24.Have you submitted a Disaster Recovery plan to the InformaticsCenter - Disaster Recovery team for review?

25.Are there documented procedures for testing and revising the disaster recovery plan? (Answer N/A if a documented disaster recovery plan doesn't exist for this system.)

26.Is the disaster recovery plan tested and revised at least semi-annually? (Answer N/A if a disaster recovery plan does not exist for this system.)

27.Does each individual who has access to the system have their own unique user-id?

28.Has an automatic log-off feature or time-out feature been implemented on the system?

29.Does this system have a procedure for protecting data from input errors by end users?

30.Does this system store password files?

31. Are the password files encrypted?

32.Is this system used to transmit electronic protected health information to any transcription companies outside of Vanderbilt?

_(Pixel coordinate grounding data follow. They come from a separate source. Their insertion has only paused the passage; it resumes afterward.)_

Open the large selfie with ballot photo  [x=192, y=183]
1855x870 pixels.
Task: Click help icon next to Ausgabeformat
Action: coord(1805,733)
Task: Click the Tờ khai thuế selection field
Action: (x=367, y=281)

33.Does this system use digital signatures to protect electronic protected health information from being improperly modified without detection during transmission?

34.Does this system encrypt electronic protected health information during transmission outside of Vanderbilt?

35.Does this system have processes for protecting electronic protected health information from being improperly altered or destroyed, such as digital signatures? (Applies to electronic protected health information at rest that's not being transmitted.)

36.Does your department have a process for regularly applying security patches to this application?

37.Are you planning any upgrades to this system in the next year?

38.Are you planning any new releases to this system in the next year?

39.Does this system send transactions (claims, remittances, eligibility inquiries, etc.) electronically to another system or entity?

IF YES, What is the name of the system or entity?